Хая и Фаня вынуждены были прервать свои занятия в Праге, потому что деньги у родителей почти закончились.

В результате торопливой и неудачной сделки была продана мельница, затем продали фруктовый сад и дом по улице Дубинской, и лошадей, и экипаж, и сани – продали все. Ита и Герц Мусман прибыли в 1933 году в Эрец-Исраэль, не имея почти ничего. Они сняли жалкую лачугу, крытую толем, неподалеку от Кирьят Моцкин, под Хайфой. Дедушка, которому всю жизнь нравилось иметь дело с зерном, мукой, сумел найти себе место разнорабочего в пекарне “Пат”. Позже, когда ему было уже около пятидесяти, он купил лошадь и подводу. Сначала развозил хлеб, а потом строительные материалы по объектам в районе Хайфского залива.

Я помню его: сильно загорелый, молчаливый, с чуть смущенной улыбкой, в рабочей одежде. А голубые глаза искрятся смехом, крепкие руки уверенно держат вожжи. Похоже, что с его сиденья – доски, положенной поперек повозки, – все вокруг видится ему привлекательным и чуть забавным: и виды Хайфского залива, и склоны горы Кармель, и нефтеперегонные заводы, и фабричные трубы, и портовые башенные краны вдалеке.

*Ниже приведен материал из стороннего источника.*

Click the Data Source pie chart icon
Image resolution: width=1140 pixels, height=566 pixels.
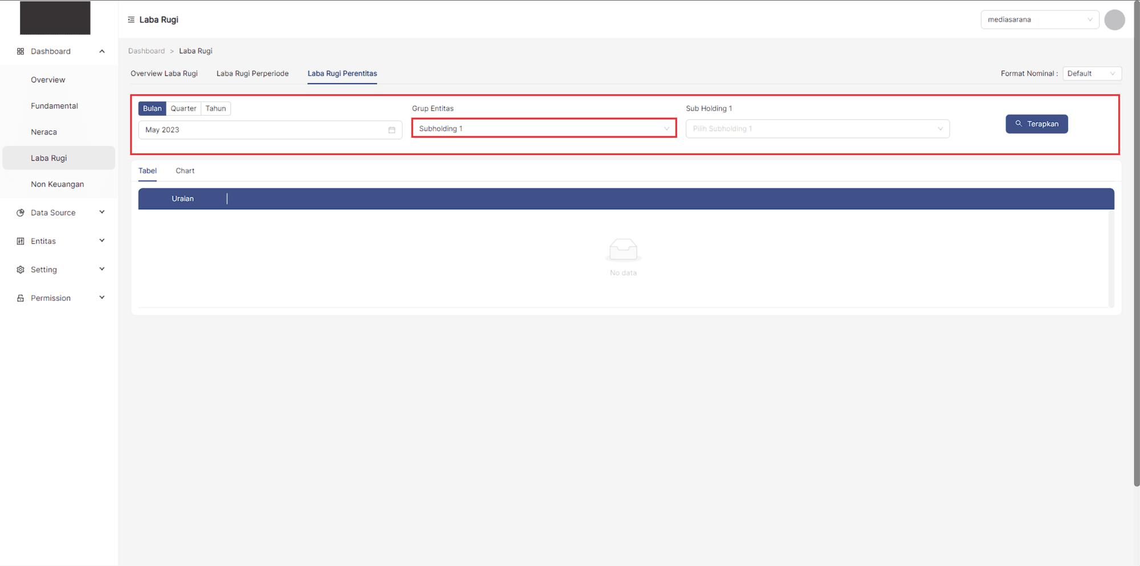pyautogui.click(x=21, y=213)
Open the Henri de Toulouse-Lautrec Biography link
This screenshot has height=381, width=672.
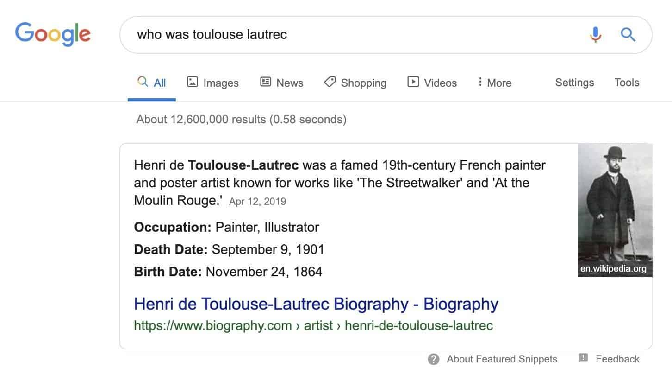click(x=316, y=304)
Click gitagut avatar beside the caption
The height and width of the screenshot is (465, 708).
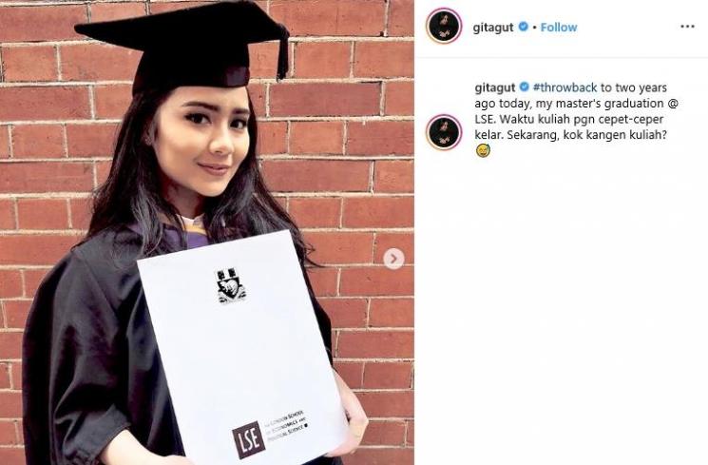[444, 132]
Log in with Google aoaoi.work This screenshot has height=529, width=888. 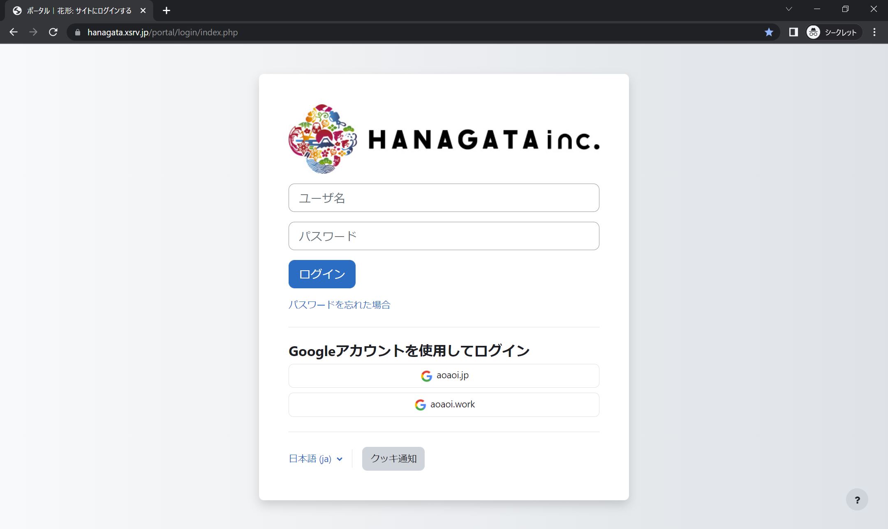[x=444, y=405]
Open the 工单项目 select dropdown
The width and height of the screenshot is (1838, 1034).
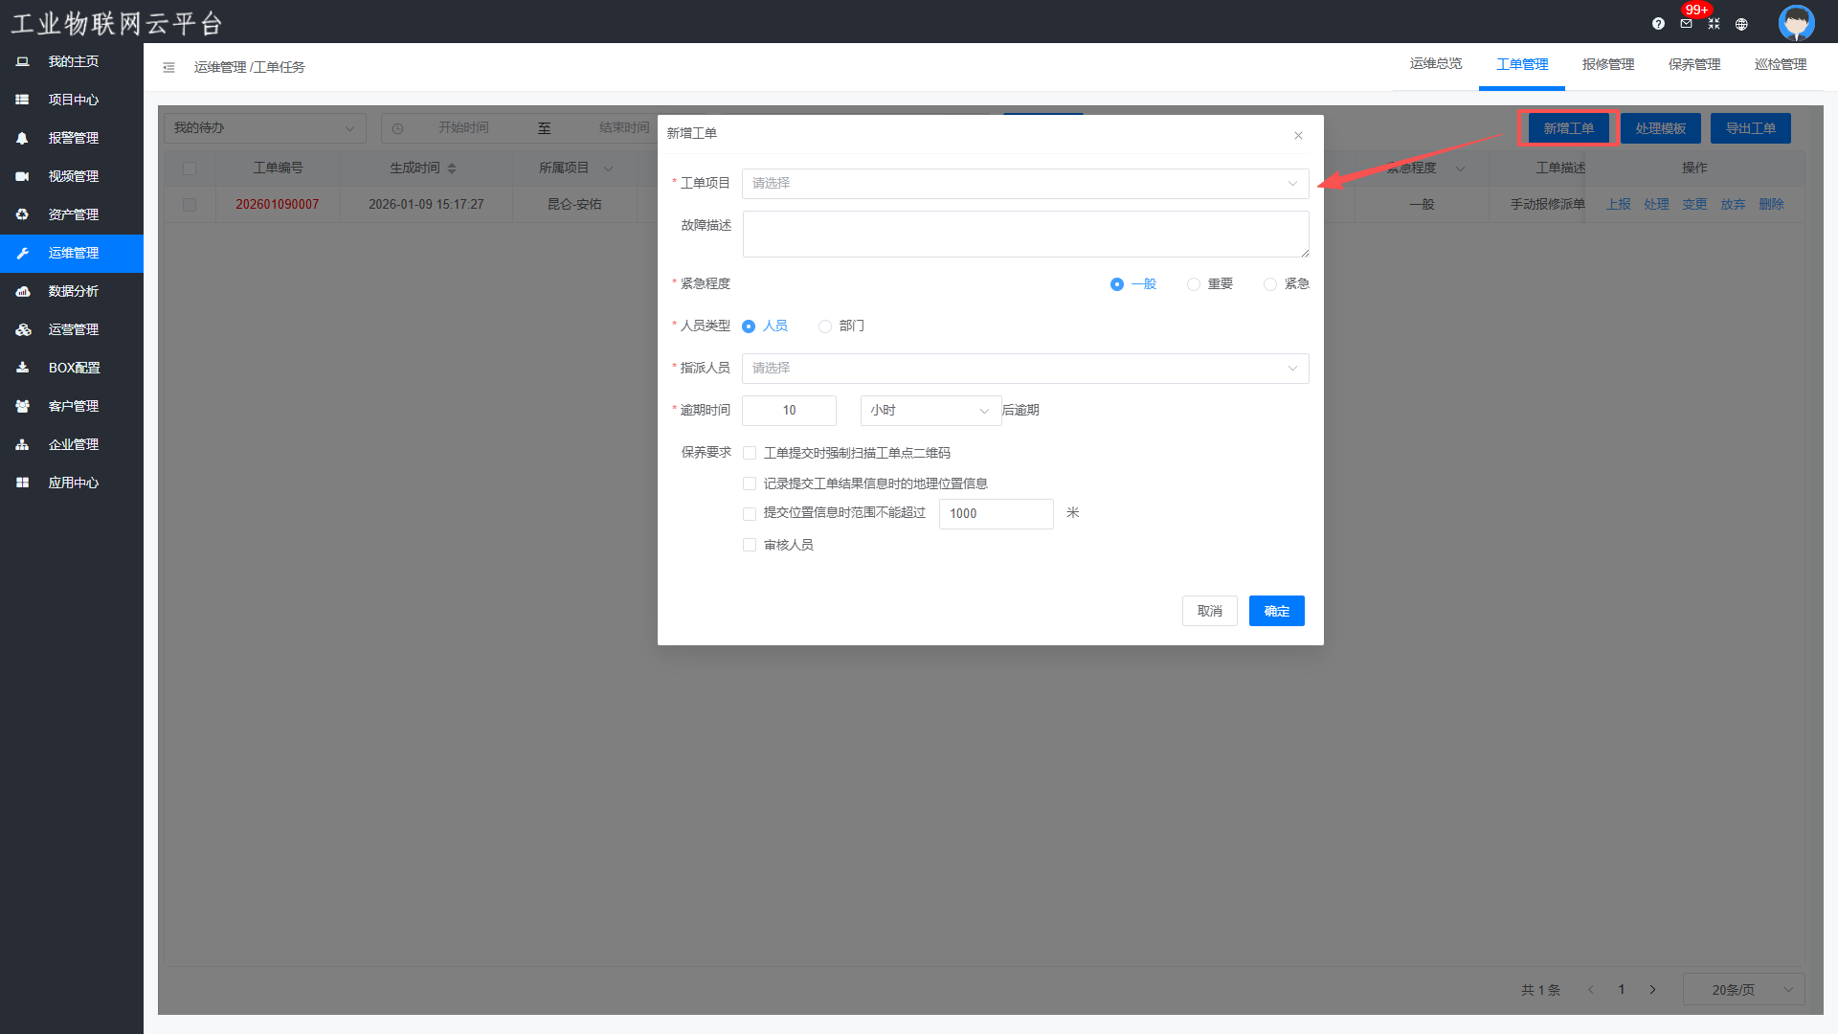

С юности дедушка считал себя пролетарием. И теперь, лишившись состояния и вернувшись к физическому труду, он словно окунулся в молодость. Охватила его какая-то сдержанная, но постоянная веселость, какая-то бесшабашная радость жизни. Точно так же, как Иехуда Лейб Клаузнер из литовского местечка Олькеники (отец моего другого дедушки, Александра), любил и этот мой дедушка занятие извозом. Ему нравилось все: и этот ритм одиночества, и умиротворенность, которую порождает долгая медленная езда, и общение с лошадью, и острый ее запах, и конюшня, и сено, и упряжь, и мешок с овсом, и вожжи…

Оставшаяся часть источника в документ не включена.